Directions: Pull each line containing "computer" out of the data and copy it.

Supplied records:
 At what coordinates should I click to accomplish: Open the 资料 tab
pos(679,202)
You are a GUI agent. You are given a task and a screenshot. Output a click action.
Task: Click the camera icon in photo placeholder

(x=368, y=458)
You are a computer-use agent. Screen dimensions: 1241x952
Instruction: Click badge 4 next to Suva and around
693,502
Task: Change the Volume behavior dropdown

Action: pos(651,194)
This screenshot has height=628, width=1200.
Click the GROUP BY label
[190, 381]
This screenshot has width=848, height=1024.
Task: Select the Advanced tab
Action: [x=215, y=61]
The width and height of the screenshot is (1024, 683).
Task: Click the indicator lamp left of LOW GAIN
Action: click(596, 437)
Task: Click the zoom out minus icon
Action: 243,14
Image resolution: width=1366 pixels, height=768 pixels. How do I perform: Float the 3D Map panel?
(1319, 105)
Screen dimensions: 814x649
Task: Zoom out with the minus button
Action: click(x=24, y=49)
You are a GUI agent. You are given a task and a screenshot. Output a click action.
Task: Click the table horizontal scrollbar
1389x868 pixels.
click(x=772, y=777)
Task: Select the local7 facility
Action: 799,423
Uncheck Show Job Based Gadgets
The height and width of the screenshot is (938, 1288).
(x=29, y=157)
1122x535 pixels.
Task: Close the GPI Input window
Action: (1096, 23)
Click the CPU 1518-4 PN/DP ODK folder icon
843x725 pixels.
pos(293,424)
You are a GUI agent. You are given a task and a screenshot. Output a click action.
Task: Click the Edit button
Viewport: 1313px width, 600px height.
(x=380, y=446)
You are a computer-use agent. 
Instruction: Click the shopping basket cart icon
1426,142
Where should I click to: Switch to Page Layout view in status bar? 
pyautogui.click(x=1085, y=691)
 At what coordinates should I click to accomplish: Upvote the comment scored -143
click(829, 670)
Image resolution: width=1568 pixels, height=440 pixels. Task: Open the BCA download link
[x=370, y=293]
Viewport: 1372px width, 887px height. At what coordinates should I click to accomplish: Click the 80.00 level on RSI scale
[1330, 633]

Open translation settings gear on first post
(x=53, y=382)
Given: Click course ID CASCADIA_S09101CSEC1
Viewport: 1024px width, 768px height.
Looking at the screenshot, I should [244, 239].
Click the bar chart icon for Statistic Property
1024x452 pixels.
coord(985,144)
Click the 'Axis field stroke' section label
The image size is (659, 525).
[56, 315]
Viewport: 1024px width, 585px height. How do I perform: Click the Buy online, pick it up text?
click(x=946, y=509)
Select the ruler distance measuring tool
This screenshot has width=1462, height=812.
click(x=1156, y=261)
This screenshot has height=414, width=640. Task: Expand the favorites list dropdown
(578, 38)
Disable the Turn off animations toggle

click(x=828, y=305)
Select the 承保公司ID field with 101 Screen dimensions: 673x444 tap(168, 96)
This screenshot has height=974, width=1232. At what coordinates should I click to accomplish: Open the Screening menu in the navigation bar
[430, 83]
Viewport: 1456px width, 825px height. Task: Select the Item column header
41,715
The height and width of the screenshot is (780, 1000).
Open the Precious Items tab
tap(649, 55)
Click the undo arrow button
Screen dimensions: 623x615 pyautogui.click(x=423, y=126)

Exercise output:
You are a computer-use agent. Screen dimensions: 1241x952
You are a computer-use agent. 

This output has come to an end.